Cerebrospinal fluid proteomics reveals synaptic and immune dysregulation in treatment-resistant schizophrenia

IMPORTANCE

Treatment-resistant schizophrenia (TRS) affects around one-third of individuals with schizophrenia and is associated with substantial morbidity, mortality, and healthcare burden. Despite its impact, the pathophysiology of TRS remains poorly understood, and no validated biomarkers exist to predict or stratify treatment resistance and identify patients who may benefit from earlier second-line interventions.

OBJECTIVE

To identify cerebrospinal fluid protein signatures associated with treatment-resistant schizophrenia using high-throughput immune-based proteomic profiling, and to characterize their biological relevance and evaluate their predictive potential.

DESIGN, SETTING AND PARTICIPANTS

This cross-sectional study analyzed cerebrospinal fluid samples, collected between 2001 and 2024 during routine clinical practice in two centers, of 64 patients with treatment-resistant schizophrenia, and 84 sex-, age-, and center-matched non-treatment-resistant patients.

Proteomic profiling was performed using Olink Explore HT, a highly sensitive, multiplexed proximity extension assay capable of quantifying up to 5,416 proteins. Univariate differential expression analysis, Gene Set Enrichment Analysis, and Support Vector Machine modelling were conducted to identify treatment-resistant schizophrenia-associated proteins, explore underlying biological mechanisms, and uncover predictive biomarker signatures.

MAIN OUTCOMES AND MEASURES

Differentially expressed proteins, associated functional pathway enrichments, and classification performance of predictive models based on cerebrospinal fluid proteomics.

RESULTS:

1,839 protein assays passed detection threshold in cerebrospinal fluid proteomic analysis using Olink Explore HT. 98 proteins were differentially expressed in individuals with treatment-resistant schizophrenia and 95 displayed consistent fold changes across both study centers. Gene Set Enrichment Analysis revealed that upregulated proteins were linked to immune-related pathways, while downregulated proteins were predominantly enriched in synapse-related processes, including glutamatergic signaling.

Multivariate support vector machine modelling identified 64 proteins predictive of treatment-resistant schizophrenia, of which 63 overlapped with the differentially expressed proteins.

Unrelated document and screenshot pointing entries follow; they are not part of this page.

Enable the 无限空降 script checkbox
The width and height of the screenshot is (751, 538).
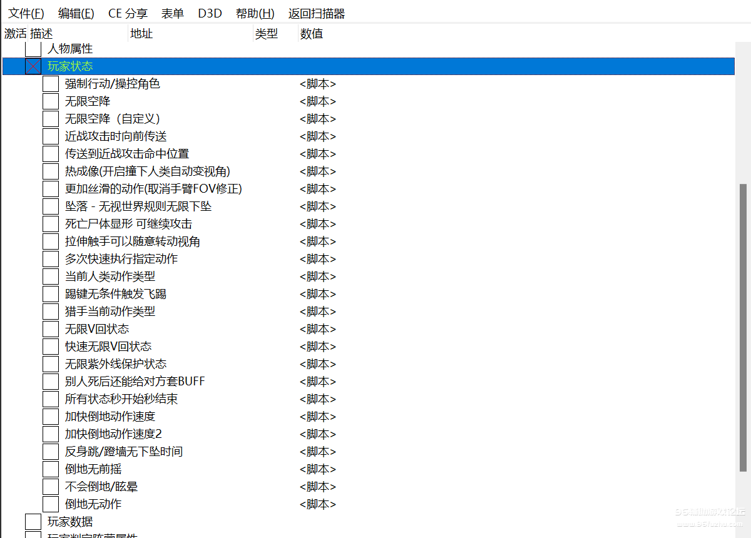point(51,101)
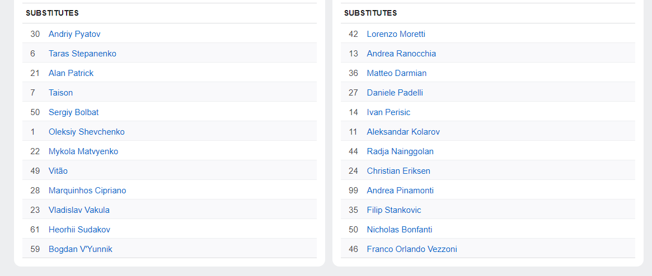The width and height of the screenshot is (652, 276).
Task: Open Taison player profile
Action: [x=60, y=93]
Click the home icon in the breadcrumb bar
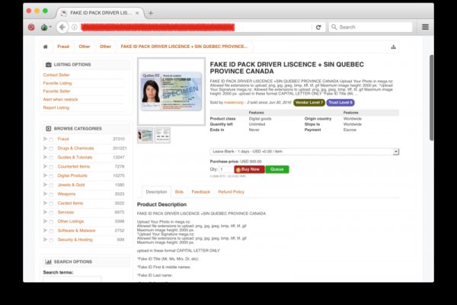This screenshot has width=457, height=305. (46, 47)
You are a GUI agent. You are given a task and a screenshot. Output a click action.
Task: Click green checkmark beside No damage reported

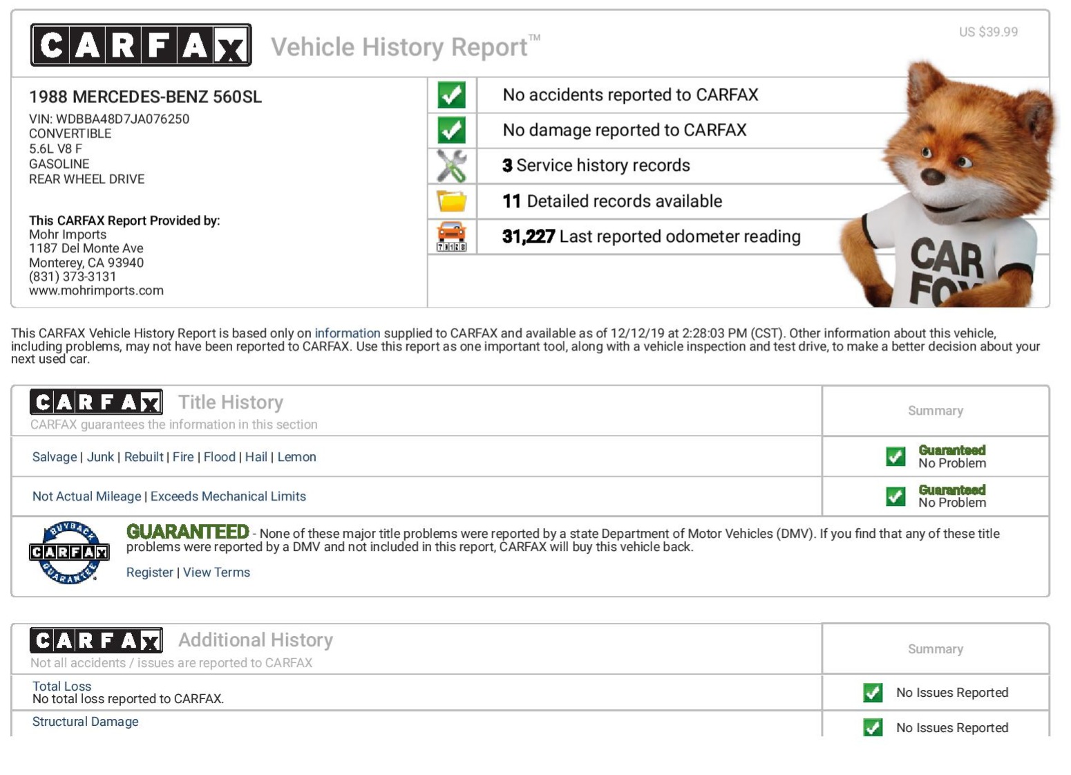(x=451, y=130)
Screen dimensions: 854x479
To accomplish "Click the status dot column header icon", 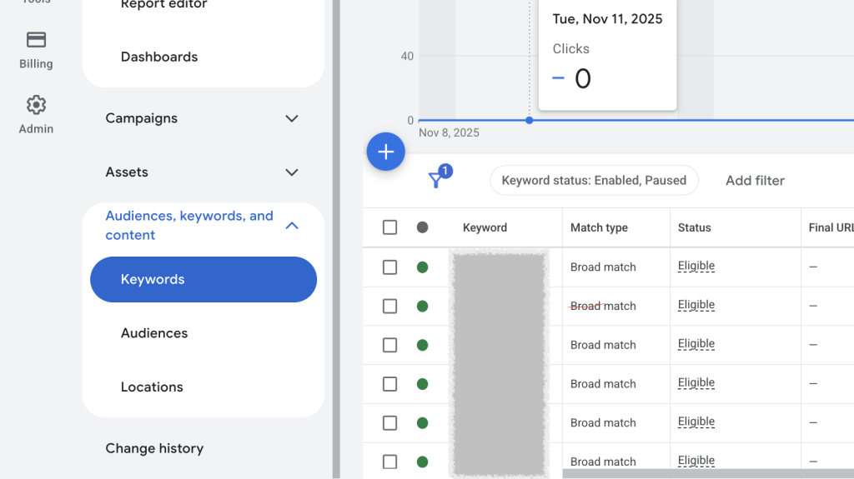I will click(422, 227).
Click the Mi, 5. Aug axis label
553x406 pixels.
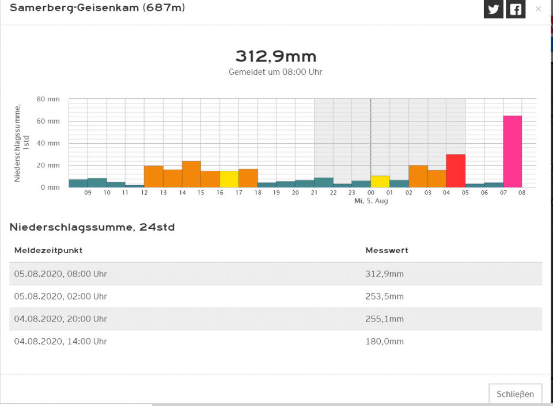tap(371, 201)
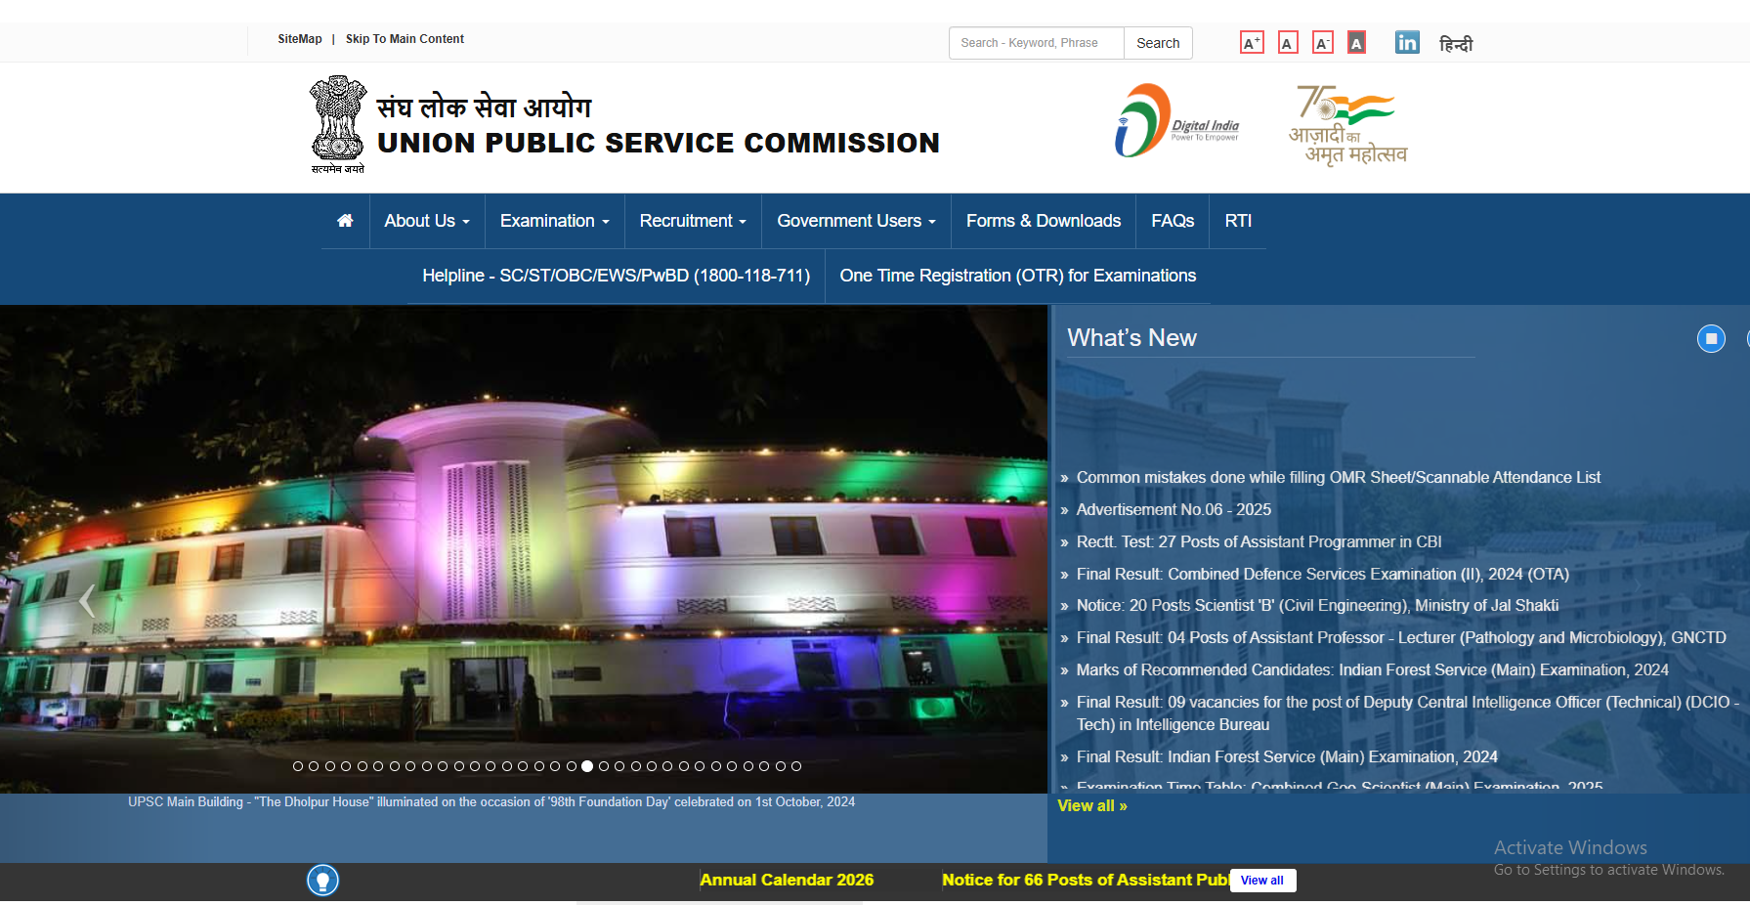
Task: Increase font size with A+ icon
Action: coord(1252,43)
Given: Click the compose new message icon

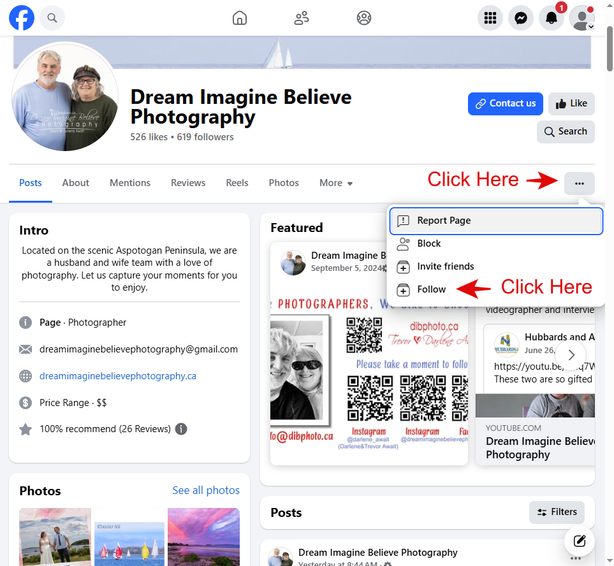Looking at the screenshot, I should (579, 541).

CONCLUSIONS AND RELEVANCE:

Cerebrospinal fluid proteomic profiling indicates activation of immune-related processes and synaptic dysfunction in treatment-resistant schizophrenia, supporting the hypothesis that it represents a neurobiologically distinct subtype of the disorder. The identified candidate biomarker signature may support the development of liquid biopsy-based diagnostic tools and guide targeted treatment strategies.

Key Points

Question

Are there proteomic alterations in the cerebrospinal fluid (CSF) of patients with treatment-resistant schizophrenia (TRS)?

Findings

Unbiased CSF proteomics identified 98 proteins dysregulated in TRS, implicating pathways of neuroinflammation and synaptic dysfunction. Machine-Learning Validation pinpointed protein features with the strongest predictive value for TRS, of which 63 overlapped with the differentially expressed proteins.

Meaning

The intersection of univariate and multivariate results yields a prioritized panel of protein biomarkers with potential to distinguish TRS patients from those responsive to first-line antipsychotic therapy. The identified CSF-based proteomic signature reveals immune and synaptic alterations in TRS and may pave the way for early diagnostic tools and targeted interventions to alter its disease-course.